- [Problem description]: Check each line of the material, and show the ones that include the word "tool".

▼

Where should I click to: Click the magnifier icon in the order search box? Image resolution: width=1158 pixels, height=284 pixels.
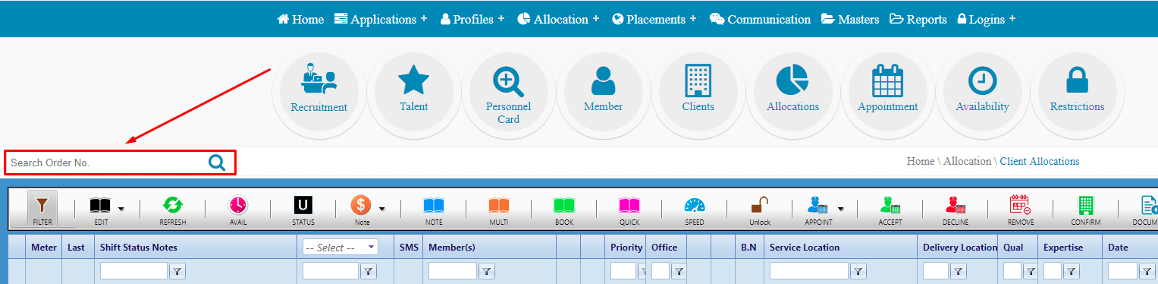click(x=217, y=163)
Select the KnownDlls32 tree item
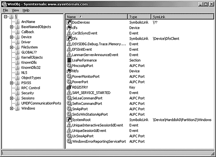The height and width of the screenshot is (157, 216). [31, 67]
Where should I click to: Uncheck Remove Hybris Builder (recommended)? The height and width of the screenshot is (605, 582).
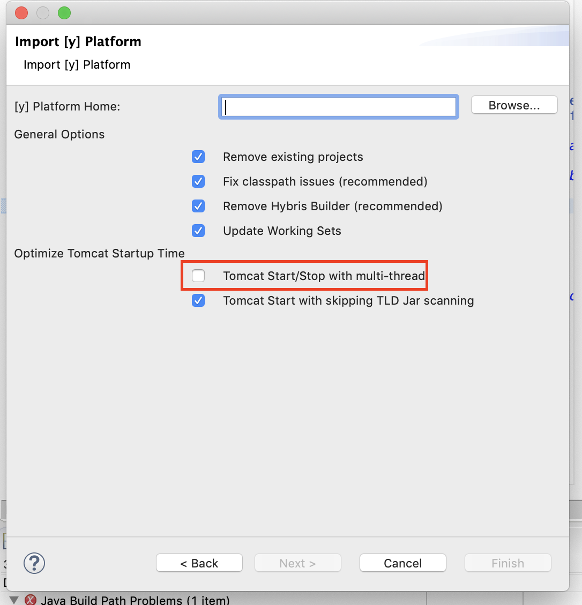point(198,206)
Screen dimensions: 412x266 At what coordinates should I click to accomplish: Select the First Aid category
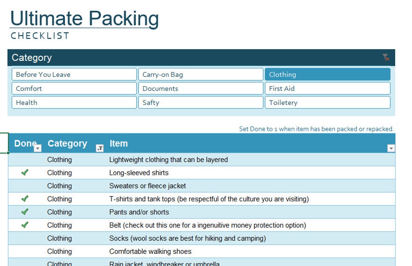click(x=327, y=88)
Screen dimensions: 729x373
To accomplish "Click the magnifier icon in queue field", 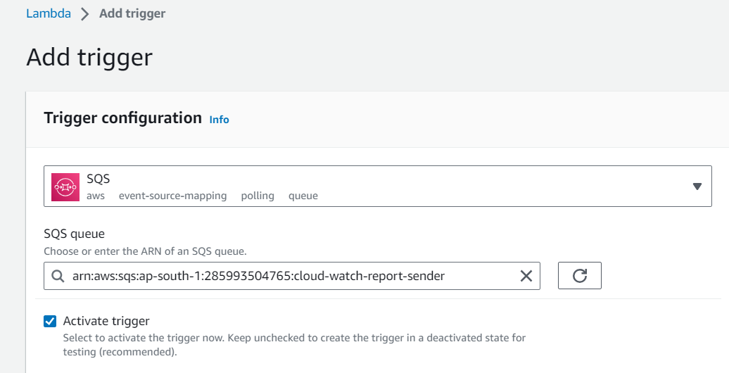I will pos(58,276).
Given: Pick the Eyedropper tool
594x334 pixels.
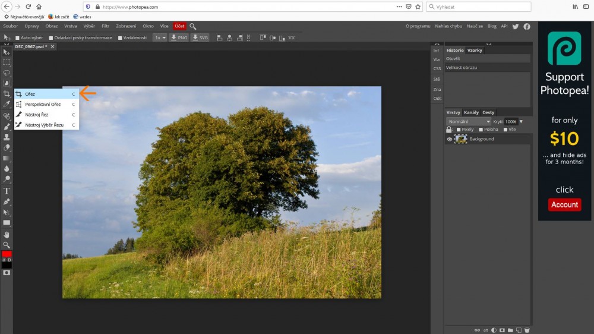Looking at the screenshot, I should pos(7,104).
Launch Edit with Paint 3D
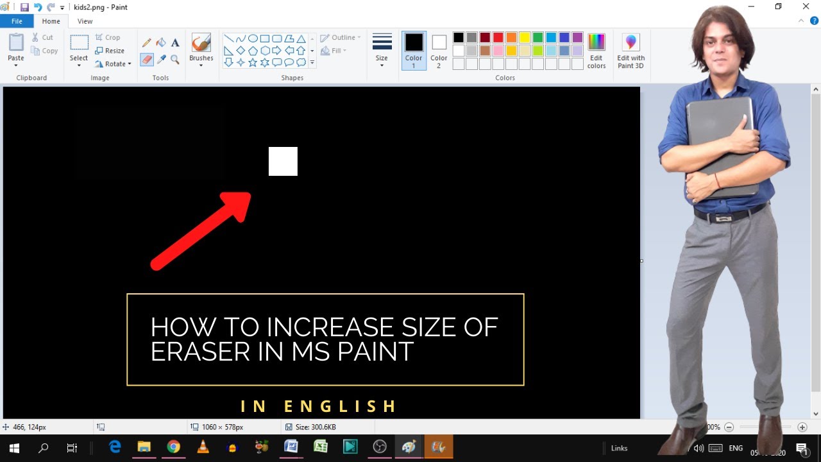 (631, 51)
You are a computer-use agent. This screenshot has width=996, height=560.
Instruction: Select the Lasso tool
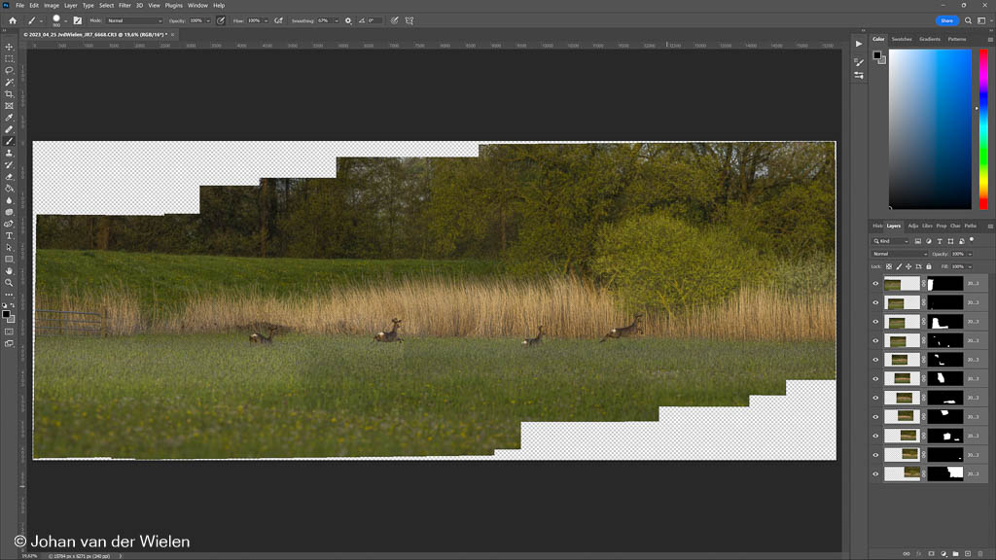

▲

- [Reply]:
Given: Pick the Eyedropper tool
Instruction: Select the Lasso tool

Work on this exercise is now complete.